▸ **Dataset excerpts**
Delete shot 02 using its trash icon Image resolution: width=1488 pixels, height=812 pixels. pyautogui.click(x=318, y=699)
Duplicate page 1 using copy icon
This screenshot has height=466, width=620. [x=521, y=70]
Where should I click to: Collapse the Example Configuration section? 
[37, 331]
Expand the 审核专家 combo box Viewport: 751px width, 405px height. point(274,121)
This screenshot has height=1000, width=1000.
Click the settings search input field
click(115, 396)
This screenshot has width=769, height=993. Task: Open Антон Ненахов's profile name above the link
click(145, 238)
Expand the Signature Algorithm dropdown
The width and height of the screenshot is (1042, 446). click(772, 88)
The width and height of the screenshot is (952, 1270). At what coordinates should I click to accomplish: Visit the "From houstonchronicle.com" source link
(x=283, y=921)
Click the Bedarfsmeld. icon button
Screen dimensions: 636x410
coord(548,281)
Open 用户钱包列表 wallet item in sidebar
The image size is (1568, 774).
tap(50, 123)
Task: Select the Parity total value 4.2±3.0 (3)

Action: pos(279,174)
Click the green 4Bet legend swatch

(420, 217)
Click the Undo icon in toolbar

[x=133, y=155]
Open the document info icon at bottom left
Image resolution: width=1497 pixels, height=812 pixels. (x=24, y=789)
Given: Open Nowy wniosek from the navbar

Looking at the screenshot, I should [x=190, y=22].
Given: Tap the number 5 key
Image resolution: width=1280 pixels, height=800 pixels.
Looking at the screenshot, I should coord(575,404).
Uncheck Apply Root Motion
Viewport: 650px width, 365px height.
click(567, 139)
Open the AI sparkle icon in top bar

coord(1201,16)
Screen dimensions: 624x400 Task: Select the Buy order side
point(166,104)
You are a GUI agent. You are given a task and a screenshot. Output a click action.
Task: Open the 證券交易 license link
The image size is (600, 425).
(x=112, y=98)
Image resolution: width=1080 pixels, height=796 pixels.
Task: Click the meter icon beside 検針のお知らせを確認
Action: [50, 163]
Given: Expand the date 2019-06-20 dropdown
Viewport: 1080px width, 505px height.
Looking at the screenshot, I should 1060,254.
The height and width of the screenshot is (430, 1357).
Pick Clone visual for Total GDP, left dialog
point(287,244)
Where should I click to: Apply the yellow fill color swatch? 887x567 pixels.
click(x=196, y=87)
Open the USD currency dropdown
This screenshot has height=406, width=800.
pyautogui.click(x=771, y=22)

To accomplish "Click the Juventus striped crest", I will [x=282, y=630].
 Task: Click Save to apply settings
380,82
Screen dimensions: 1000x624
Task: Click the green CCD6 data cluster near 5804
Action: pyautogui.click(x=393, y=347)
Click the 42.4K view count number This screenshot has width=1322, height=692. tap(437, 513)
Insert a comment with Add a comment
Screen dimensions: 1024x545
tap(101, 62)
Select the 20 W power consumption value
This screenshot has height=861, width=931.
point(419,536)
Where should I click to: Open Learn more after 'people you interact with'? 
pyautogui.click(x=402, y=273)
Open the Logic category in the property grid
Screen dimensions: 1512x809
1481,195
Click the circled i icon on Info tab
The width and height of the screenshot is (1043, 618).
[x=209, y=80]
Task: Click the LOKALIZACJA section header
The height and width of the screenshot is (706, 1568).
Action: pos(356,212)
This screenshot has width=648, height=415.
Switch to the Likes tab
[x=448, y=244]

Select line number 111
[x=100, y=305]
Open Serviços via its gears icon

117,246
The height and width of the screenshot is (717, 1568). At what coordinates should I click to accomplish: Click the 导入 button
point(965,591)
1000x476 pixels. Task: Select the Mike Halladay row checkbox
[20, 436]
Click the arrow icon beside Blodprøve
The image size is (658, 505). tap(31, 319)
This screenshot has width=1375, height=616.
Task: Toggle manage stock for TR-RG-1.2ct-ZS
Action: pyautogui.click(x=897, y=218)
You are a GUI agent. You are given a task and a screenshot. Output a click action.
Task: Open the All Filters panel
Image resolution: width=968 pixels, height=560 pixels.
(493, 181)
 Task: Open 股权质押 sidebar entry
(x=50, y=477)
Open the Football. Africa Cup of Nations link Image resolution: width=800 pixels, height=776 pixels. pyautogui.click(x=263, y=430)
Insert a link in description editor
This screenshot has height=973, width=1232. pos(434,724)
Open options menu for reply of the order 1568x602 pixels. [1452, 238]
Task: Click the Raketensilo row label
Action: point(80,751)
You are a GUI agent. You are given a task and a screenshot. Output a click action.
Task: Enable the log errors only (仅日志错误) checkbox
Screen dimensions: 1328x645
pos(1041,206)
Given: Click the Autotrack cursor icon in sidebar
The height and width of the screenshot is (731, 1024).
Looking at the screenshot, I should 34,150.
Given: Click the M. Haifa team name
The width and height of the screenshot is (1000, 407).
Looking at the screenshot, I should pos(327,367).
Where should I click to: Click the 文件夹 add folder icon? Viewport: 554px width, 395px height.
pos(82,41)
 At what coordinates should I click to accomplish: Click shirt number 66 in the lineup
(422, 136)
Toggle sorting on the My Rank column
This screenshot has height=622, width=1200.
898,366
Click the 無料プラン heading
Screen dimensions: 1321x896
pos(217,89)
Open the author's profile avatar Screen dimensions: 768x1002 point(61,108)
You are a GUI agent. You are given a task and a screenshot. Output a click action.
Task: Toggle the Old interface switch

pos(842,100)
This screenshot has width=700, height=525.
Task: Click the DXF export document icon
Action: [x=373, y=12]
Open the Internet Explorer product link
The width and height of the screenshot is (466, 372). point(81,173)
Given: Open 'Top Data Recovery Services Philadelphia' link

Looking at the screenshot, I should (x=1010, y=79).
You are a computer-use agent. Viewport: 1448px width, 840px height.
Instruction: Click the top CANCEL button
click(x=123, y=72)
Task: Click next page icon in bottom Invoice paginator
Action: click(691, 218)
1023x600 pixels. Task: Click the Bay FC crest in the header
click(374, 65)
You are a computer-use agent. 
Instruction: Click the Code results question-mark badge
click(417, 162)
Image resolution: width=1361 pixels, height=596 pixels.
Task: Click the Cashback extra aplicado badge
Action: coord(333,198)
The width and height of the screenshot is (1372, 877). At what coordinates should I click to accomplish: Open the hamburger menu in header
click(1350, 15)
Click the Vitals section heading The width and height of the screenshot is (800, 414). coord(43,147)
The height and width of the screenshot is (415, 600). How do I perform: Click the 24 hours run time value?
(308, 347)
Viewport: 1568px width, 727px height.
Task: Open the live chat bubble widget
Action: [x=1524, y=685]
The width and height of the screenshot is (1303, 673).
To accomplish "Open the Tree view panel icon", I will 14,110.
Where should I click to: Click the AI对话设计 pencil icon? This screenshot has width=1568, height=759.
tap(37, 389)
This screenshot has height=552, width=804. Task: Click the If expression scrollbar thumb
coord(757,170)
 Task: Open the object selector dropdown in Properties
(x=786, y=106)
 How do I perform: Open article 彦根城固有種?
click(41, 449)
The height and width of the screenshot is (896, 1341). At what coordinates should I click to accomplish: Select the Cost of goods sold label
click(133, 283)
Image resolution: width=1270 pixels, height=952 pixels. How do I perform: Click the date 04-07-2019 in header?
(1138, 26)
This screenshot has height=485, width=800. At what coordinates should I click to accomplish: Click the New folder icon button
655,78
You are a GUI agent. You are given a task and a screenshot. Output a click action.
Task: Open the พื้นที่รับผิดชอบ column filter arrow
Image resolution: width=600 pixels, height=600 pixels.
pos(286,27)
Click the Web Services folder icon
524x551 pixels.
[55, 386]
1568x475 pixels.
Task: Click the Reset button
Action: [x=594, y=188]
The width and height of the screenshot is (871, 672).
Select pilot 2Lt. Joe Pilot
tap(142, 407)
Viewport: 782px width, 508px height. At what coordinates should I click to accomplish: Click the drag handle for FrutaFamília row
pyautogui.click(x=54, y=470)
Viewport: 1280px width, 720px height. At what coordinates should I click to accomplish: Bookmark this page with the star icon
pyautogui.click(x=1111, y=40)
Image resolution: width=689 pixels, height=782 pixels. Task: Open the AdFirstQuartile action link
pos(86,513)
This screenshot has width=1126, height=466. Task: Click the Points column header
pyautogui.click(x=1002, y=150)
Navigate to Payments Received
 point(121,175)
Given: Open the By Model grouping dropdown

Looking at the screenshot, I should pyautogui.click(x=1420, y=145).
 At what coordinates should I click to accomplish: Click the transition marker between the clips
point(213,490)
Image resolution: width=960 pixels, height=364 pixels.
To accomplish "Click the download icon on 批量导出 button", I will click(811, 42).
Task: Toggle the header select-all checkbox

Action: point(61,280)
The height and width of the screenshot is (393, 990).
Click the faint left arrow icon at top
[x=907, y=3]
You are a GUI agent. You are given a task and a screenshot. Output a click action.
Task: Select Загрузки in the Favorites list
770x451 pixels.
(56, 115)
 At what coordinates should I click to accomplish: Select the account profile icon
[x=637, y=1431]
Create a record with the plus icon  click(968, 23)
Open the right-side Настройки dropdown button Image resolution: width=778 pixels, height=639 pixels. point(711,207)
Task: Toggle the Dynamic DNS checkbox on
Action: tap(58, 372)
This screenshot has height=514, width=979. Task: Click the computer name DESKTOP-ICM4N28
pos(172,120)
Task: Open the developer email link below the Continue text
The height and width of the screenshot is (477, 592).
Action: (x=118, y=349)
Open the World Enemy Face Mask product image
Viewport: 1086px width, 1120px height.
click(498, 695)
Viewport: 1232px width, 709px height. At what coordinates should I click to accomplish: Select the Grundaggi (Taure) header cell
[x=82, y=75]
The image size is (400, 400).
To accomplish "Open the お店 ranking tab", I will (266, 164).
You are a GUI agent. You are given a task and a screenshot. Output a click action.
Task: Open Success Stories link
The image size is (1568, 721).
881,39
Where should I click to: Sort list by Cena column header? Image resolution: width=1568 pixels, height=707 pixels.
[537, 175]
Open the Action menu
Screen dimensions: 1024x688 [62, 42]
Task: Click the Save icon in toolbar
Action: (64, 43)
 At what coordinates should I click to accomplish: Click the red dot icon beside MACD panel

▸ **Work request**
Go through the entries. Report every line that contains the word "will".

▸ **Completed exercise**
To accomplish "Click the Juventus striped crest", I will [x=282, y=630].
To accomplish "Open the Tree view panel icon", I will 14,110.
To accomplish "Click the download icon on 批量导出 button", I will click(811, 42).
To accomplish "Open the お店 ranking tab", I will (266, 164).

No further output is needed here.